:: DATA UNDER STUDY ::

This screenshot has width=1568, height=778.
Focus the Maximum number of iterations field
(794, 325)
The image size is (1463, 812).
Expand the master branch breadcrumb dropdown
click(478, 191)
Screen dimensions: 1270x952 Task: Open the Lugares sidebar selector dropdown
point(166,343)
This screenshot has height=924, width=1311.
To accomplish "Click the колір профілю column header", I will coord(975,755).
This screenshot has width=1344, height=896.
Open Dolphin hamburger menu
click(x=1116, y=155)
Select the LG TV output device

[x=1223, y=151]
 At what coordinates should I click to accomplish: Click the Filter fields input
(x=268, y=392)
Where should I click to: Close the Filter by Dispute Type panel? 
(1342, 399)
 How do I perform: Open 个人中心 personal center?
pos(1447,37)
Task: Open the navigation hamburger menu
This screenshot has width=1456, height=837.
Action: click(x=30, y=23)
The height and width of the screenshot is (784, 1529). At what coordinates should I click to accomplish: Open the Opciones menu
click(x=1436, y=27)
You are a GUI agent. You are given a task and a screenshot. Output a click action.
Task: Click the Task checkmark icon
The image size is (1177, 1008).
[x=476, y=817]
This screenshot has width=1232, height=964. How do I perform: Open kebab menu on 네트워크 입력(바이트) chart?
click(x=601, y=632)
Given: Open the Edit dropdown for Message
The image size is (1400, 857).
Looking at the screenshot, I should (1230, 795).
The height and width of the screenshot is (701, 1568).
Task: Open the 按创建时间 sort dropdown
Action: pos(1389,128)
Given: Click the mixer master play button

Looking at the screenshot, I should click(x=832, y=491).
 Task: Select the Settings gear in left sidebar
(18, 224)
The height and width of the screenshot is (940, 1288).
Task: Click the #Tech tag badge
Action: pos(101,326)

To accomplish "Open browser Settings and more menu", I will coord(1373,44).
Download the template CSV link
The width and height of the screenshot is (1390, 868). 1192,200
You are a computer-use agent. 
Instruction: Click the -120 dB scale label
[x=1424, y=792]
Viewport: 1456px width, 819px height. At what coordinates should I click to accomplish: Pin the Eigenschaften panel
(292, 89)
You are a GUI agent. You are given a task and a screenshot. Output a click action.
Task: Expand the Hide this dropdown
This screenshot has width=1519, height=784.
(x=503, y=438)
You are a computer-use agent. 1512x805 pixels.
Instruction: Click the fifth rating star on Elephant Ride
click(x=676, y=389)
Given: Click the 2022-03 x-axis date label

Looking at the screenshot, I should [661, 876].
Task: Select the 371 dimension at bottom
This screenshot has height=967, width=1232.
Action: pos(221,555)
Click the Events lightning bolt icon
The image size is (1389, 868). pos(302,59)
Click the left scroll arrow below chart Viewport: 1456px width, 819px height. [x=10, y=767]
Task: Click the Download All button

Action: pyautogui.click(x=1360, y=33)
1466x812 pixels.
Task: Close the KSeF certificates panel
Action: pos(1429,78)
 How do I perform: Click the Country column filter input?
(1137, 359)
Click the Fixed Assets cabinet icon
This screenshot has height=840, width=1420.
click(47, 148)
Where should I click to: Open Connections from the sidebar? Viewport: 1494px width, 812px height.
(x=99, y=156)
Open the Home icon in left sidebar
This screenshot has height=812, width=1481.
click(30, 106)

:::

EXERCISE. Nothing in the records should be altered when they are written out again.

SOLVED EXERCISE.
This screenshot has width=1568, height=778.
Focus the Maximum number of iterations field
(794, 325)
The image size is (1463, 812).
Expand the master branch breadcrumb dropdown
click(478, 191)
Screen dimensions: 1270x952 Task: Open the Lugares sidebar selector dropdown
point(166,343)
This screenshot has height=924, width=1311.
To accomplish "Click the колір профілю column header", I will coord(975,755).
This screenshot has width=1344, height=896.
Open Dolphin hamburger menu
click(x=1116, y=155)
Select the LG TV output device

[x=1223, y=151]
 At what coordinates should I click to accomplish: Click the Filter fields input
(x=268, y=392)
Where should I click to: Close the Filter by Dispute Type panel? 
(1342, 399)
 How do I perform: Open 个人中心 personal center?
pos(1447,37)
Task: Open the navigation hamburger menu
This screenshot has width=1456, height=837.
Action: click(x=30, y=23)
The height and width of the screenshot is (784, 1529). At what coordinates should I click to accomplish: Open the Opciones menu
click(x=1436, y=27)
You are a GUI agent. You are given a task and a screenshot. Output a click action.
Task: Click the Task checkmark icon
The image size is (1177, 1008).
[x=476, y=817]
This screenshot has width=1232, height=964. How do I perform: Open kebab menu on 네트워크 입력(바이트) chart?
click(x=601, y=632)
Given: Open the Edit dropdown for Message
The image size is (1400, 857).
Looking at the screenshot, I should (1230, 795).
The height and width of the screenshot is (701, 1568).
Task: Open the 按创建时间 sort dropdown
Action: pos(1389,128)
Given: Click the mixer master play button

Looking at the screenshot, I should click(x=832, y=491).
 Task: Select the Settings gear in left sidebar
(18, 224)
The height and width of the screenshot is (940, 1288).
Task: Click the #Tech tag badge
Action: pos(101,326)

To accomplish "Open browser Settings and more menu", I will coord(1373,44).
Download the template CSV link
The width and height of the screenshot is (1390, 868). 1192,200
You are a computer-use agent. 
Instruction: Click the -120 dB scale label
[x=1424, y=792]
Viewport: 1456px width, 819px height. At what coordinates should I click to accomplish: Pin the Eigenschaften panel
(292, 89)
You are a GUI agent. You are given a task and a screenshot. Output a click action.
Task: Expand the Hide this dropdown
This screenshot has width=1519, height=784.
(x=503, y=438)
You are a computer-use agent. 1512x805 pixels.
Instruction: Click the fifth rating star on Elephant Ride
click(x=676, y=389)
Given: Click the 2022-03 x-axis date label

Looking at the screenshot, I should [661, 876].
Task: Select the 371 dimension at bottom
This screenshot has height=967, width=1232.
Action: pos(221,555)
Click the Events lightning bolt icon
The image size is (1389, 868). pos(302,59)
Click the left scroll arrow below chart Viewport: 1456px width, 819px height. [x=10, y=767]
Task: Click the Download All button

Action: pyautogui.click(x=1360, y=33)
1466x812 pixels.
Task: Close the KSeF certificates panel
Action: pos(1429,78)
 How do I perform: Click the Country column filter input?
(1137, 359)
Click the Fixed Assets cabinet icon
This screenshot has height=840, width=1420.
click(47, 148)
Where should I click to: Open Connections from the sidebar? Viewport: 1494px width, 812px height.
(x=99, y=156)
Open the Home icon in left sidebar
This screenshot has height=812, width=1481.
click(30, 106)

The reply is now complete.